The Mayor stated that finances are so bad that they "might not be able to meet payroll this month". Tax increases, asset sales, and an exploration of takeover remedies are on the table.

At least it does not appear that pension costs are what plague the city, at least not yet. Harrisburg showed a very healthy fund ratio in 2007 with more than enough assets to meet its liabilities (118% funded).

As our 2009 report on Chapter 9 bankruptcy pointed out, the U.S. Constitution allows Congress to write uniform bankruptcy laws and municipalities are permitted to file for bankruptcy protection (debt adjustment may be more appropriate). In order to preserve the Federal-state balance of power, states are free to prohibit their municipalities from filing and those that do can place as many restrictions on filing as they wish. In Pennsylvania authorities cannot file for bankruptcy and the only statutory language on municipal filings flow through Act 47. Thus, a municipality would have to be in Act 47 status and meet certain criteria in the Act 47 statute to proceed to bankruptcy. No community in Act 47 has yet to file for Chapter 9 bankruptcy.

Maybe communities that are faced with a sudden catastrophe of an economic kind ought to have a quicker route to Chapter 9 than first entering into Act 47. Consider that Harrisburg is in a really bad spot: the Act 47 process has to play out, then a recovery plan has to be written, and then one of the criteria related to a Federal filing has to be satisfied. There may be some cases that require swifter action.

Parking, Pensions, and Paths to Reform

The House could consider legislation that would prescribe a remedy for troubled municipal pensions (the degree of trouble measured by the ratio of assets to liabilities, and being under 50% is troublesome) by folding them under the auspices of the Municipal Retirement System and taking the power of administering benefits away from municipalities grouped under the System in the new set-up. There could be other reform pieces in the mix-defined contribution options, more local control, etc.-but the head of the Retirement Commission does not seem optimistic that asset sales alone, like the one Pittsburgh has proposed for parking garages, could solve the problem.

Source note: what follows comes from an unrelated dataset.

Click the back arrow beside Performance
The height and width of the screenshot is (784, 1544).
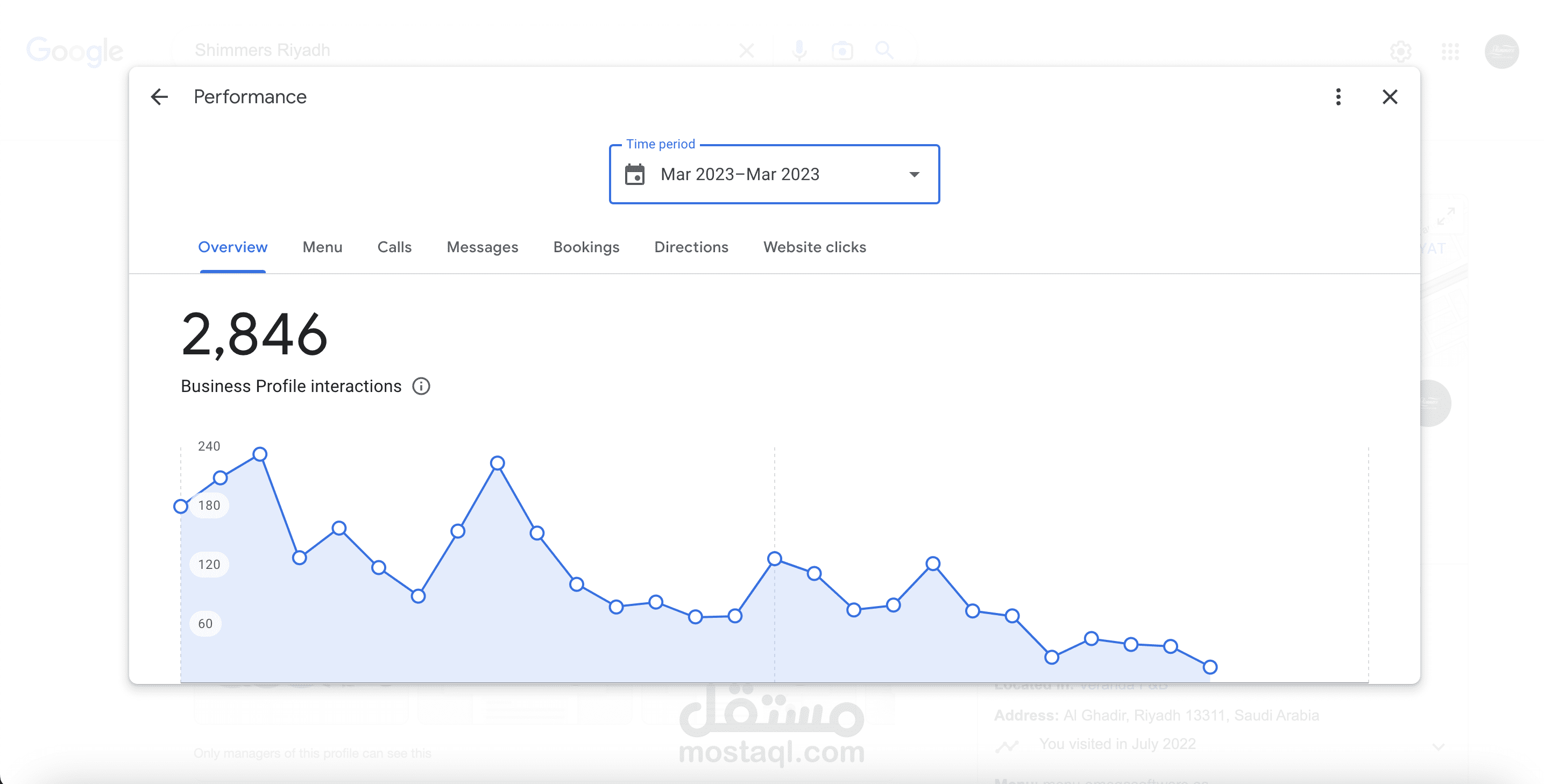click(159, 97)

If we are to believe the published report that an analyst told the City they could "conceivably net $200 million" from leasing parking garages and lots then there could be some validity to the Commission director’s statement. Recall that earlier in the year we examined the Mayor’s proposal to sell or lease parking structures (owned and run by the Parking Authority) and take the proceeds to retire the Parking Authority’s $100 million debt and use the remainder for the pension shortfall. The last official valuation (January 2007) pegged the gap at $524 million; but recent reports show that the gap could have grown to over $630 million. An infusion of $200 million-with a hard line on liability growth-would put the funded ratio at just over 51%, just barely meeting the litmus test for pension health under the new reform model.

But that is if the analyst’s estimates are accurate and if the $200 million means after the Parking Authority’s debt is satisfied. Then too there needs to be a plan for what happens to the Authority if its debt is paid off. At that point, the City’s overall parking function would be limited to enforcement, permitting, revenue collection, and traffic adjudication. It should be wholly out of the business of trying to build and operate parking structures and lots. That could be left to the private sector.